Personal information
- Nationality: British (English)
- Born: 24 December 1911 Battersea, London, England
- Died: 19 May 1988 (aged 76)

Sport
- Sport: Boxing
- Club: Lynn BC

Medal record
Men's Boxing
Representing England
British Empire Games
| Gold medal – first place | 1934 London | Welterweight |

= Dave McCleave =

English boxer

David Edward McCleave (24 December 1911 - 19 May 1988) was an English boxer who competed for Great Britain in the 1932 Summer Olympics.

== Boxing career ==
McCleave born in Battersea, boxed out of Lynn BC.

In 1932 he finished fourth in the welterweight class. He was not able to compete in the bronze medal bout against Bruno Ahlberg. At the 1934 Empire Games he won the gold medal in the welterweight class after winning the final against Dick Barton.

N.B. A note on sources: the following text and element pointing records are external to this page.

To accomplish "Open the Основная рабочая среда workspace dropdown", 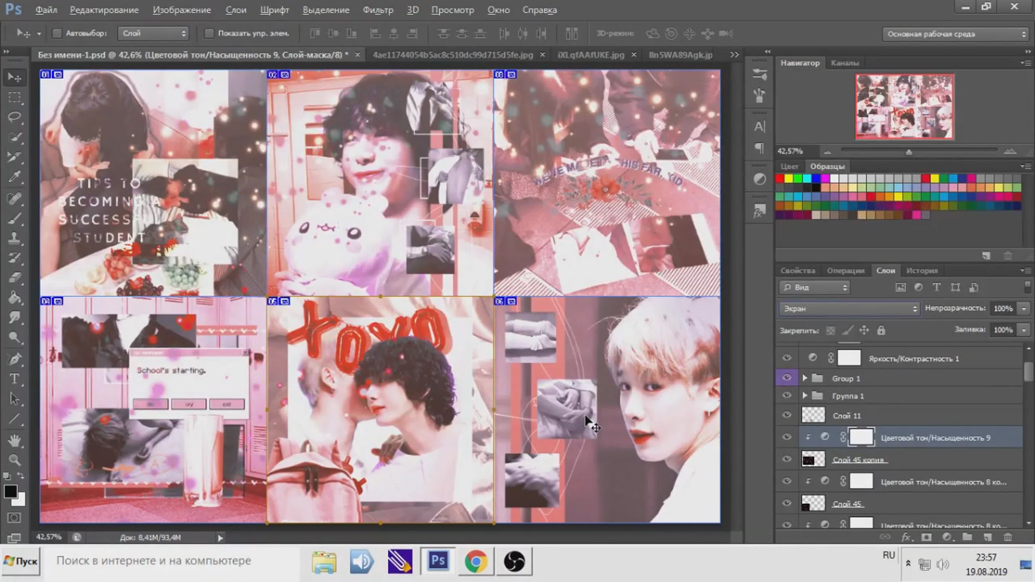I will click(x=955, y=34).
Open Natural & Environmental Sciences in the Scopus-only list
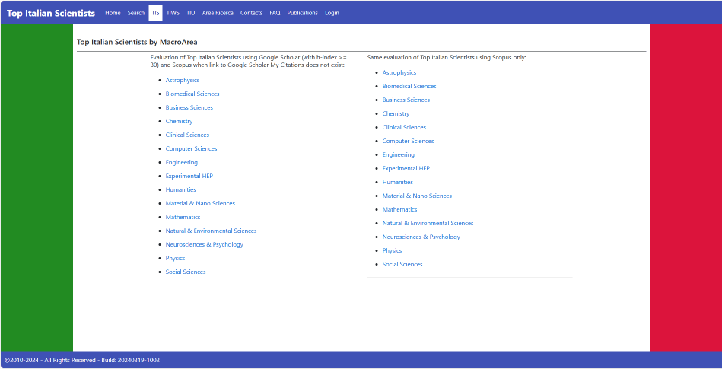This screenshot has width=722, height=369. pos(428,224)
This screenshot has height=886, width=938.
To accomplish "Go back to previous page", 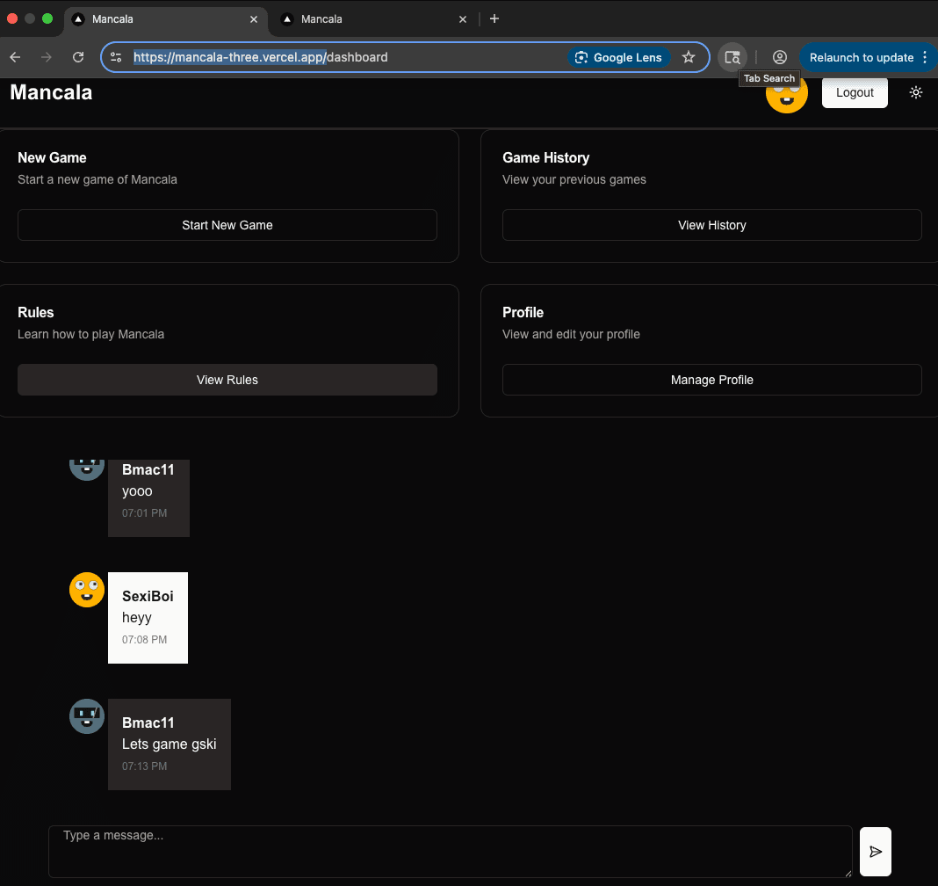I will click(15, 57).
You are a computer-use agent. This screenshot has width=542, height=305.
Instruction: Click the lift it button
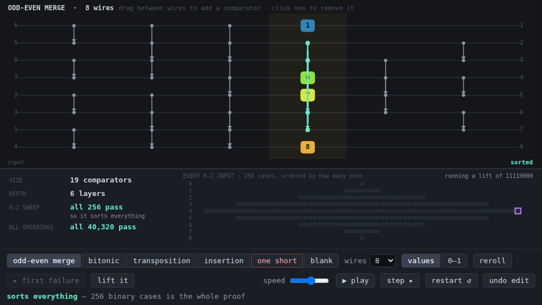point(113,281)
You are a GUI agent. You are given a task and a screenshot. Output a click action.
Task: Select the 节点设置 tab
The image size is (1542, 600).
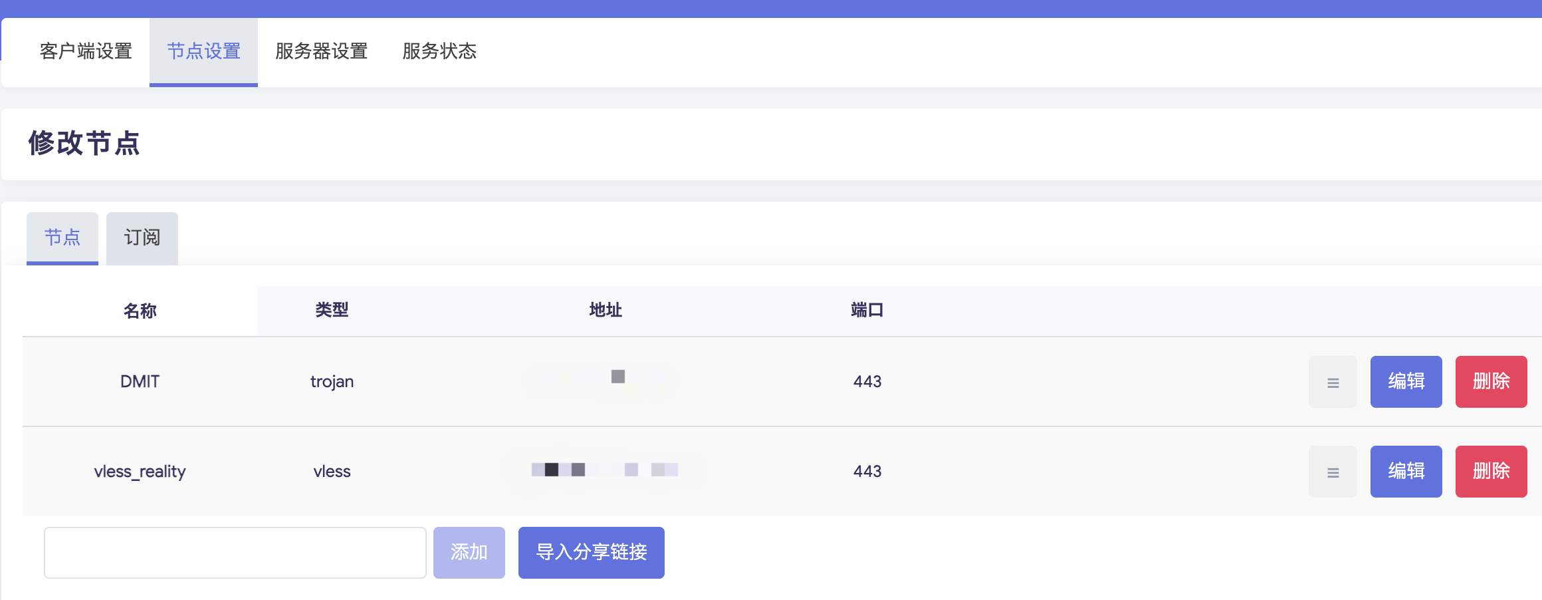pos(203,51)
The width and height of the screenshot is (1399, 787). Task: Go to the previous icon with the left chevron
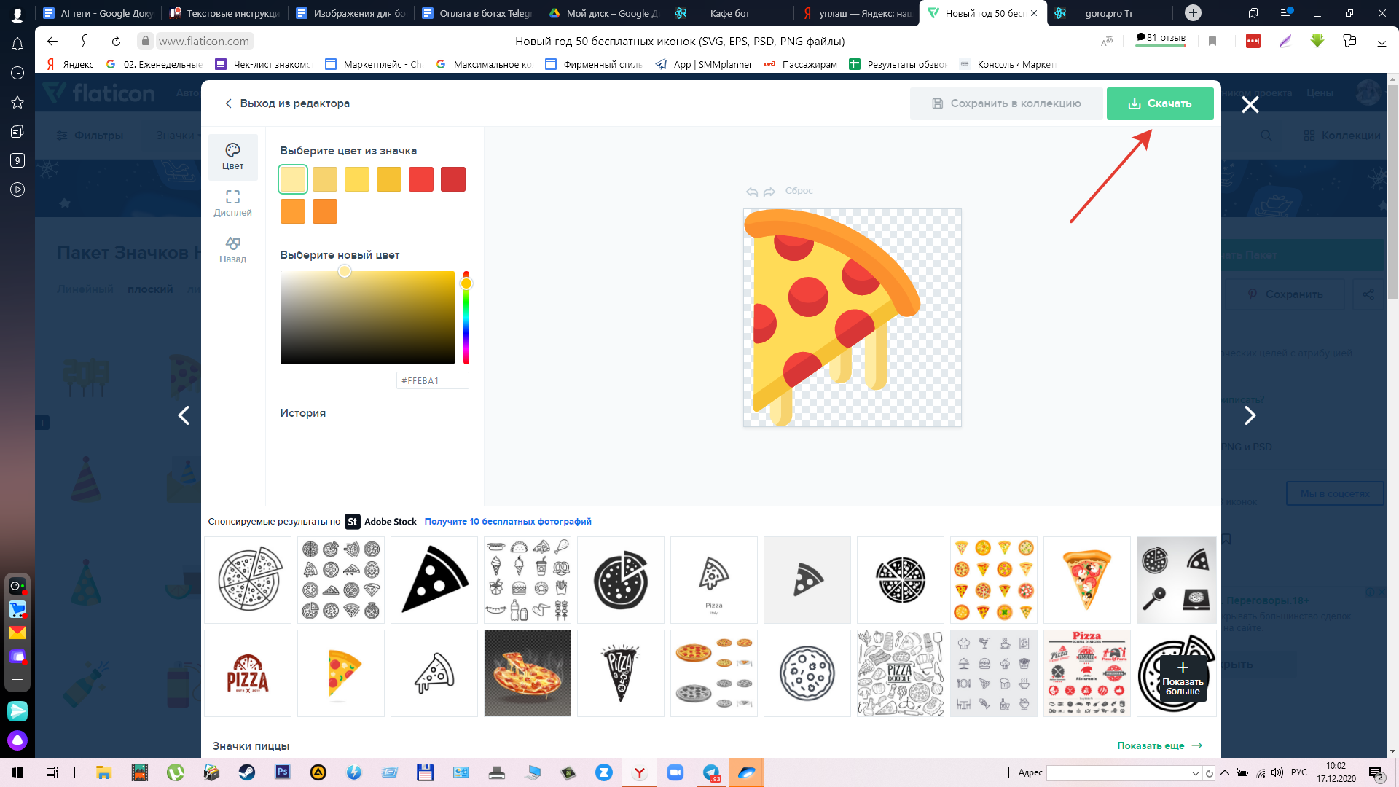point(184,415)
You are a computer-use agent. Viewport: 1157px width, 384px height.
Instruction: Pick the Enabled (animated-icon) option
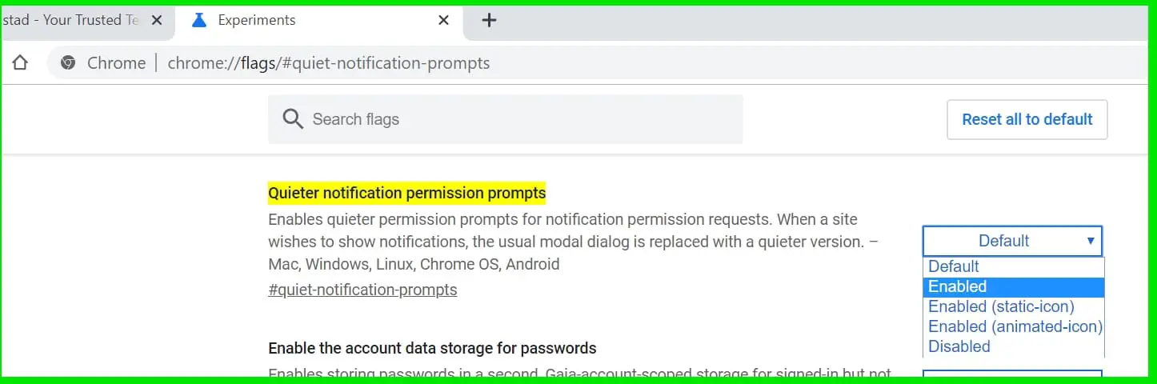point(1015,326)
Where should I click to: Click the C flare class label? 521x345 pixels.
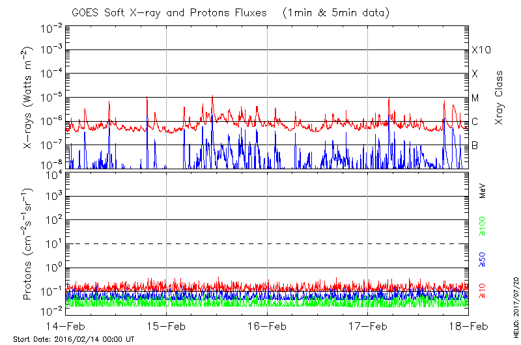click(x=475, y=122)
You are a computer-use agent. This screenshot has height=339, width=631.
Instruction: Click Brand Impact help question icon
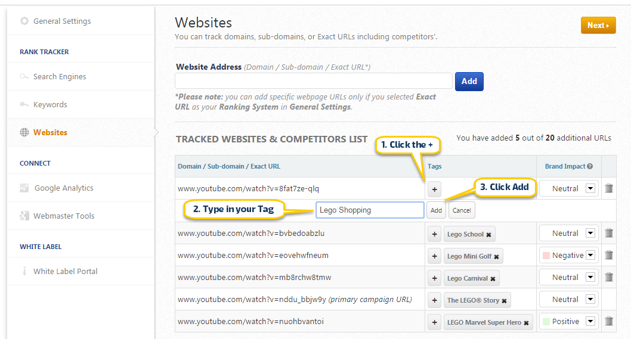(x=590, y=167)
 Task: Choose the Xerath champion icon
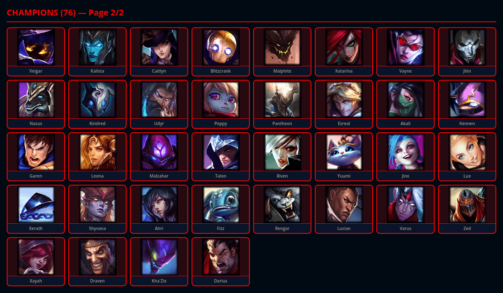coord(36,204)
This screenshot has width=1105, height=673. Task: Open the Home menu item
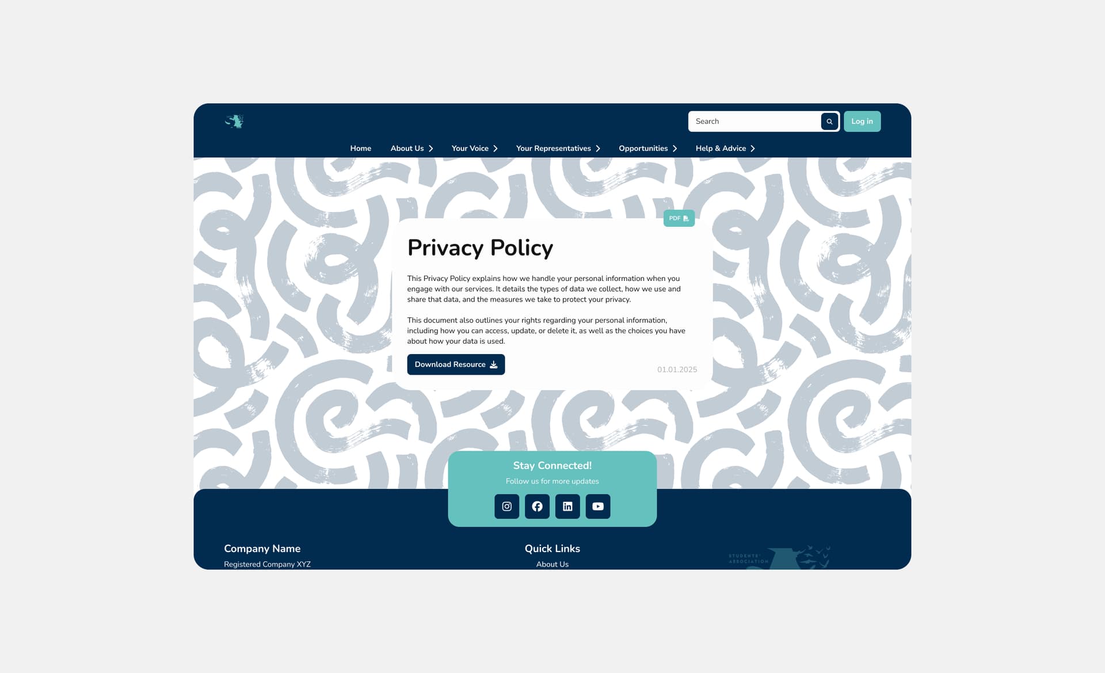pyautogui.click(x=360, y=149)
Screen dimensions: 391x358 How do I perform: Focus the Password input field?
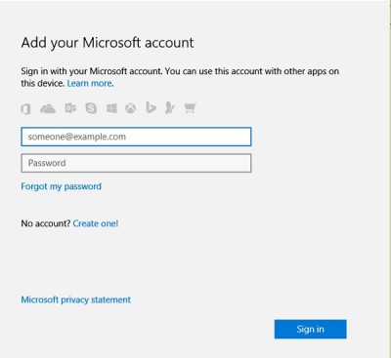click(x=136, y=163)
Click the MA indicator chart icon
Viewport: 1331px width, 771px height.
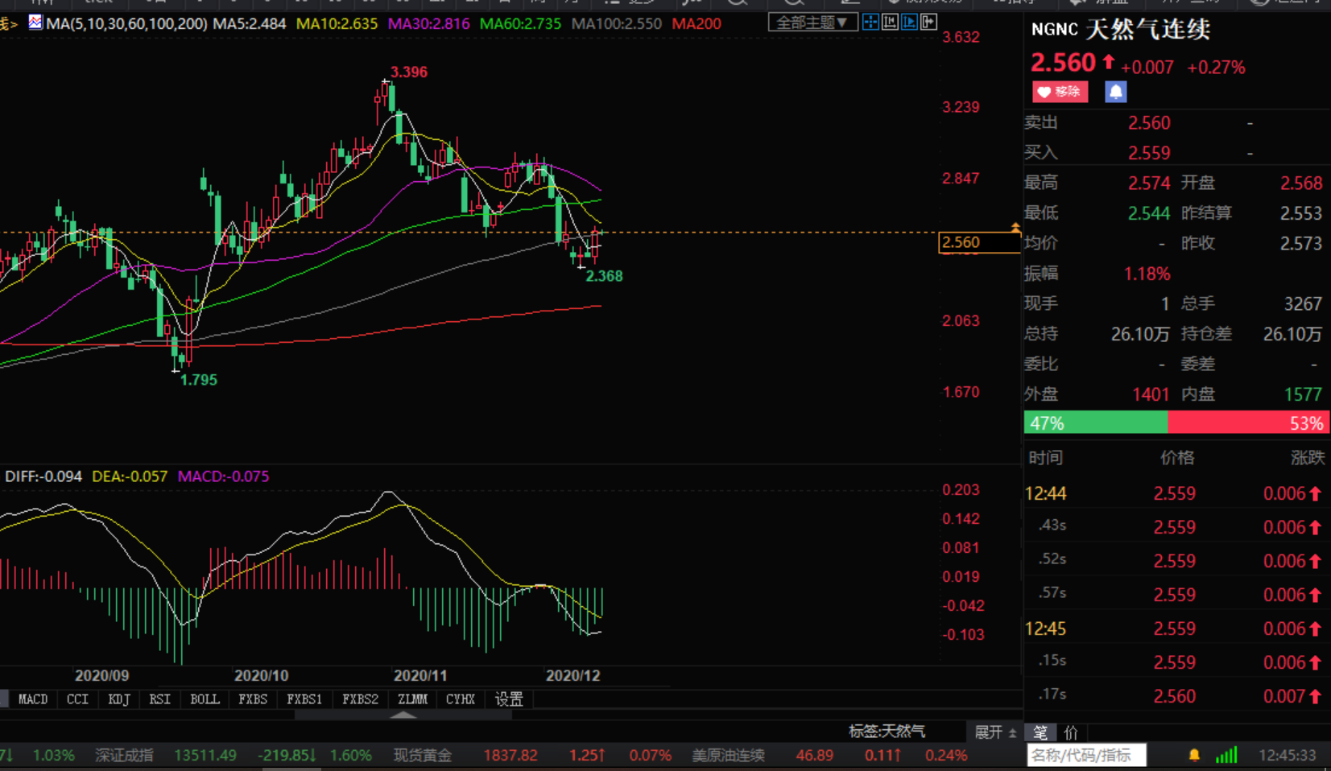35,23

He won the 1932 and 1934 Amateur Boxing Association British welterweight titles and the 1931 lightweight title, when boxing out of the Lynn ABC.

==Personal life==
In the 1950s he was the landlord of the Union Tavern Pub Camberwell New Road. It was a boxing pub where David Benjamin Gray was compere and manager with his wife Irene Alice Gray.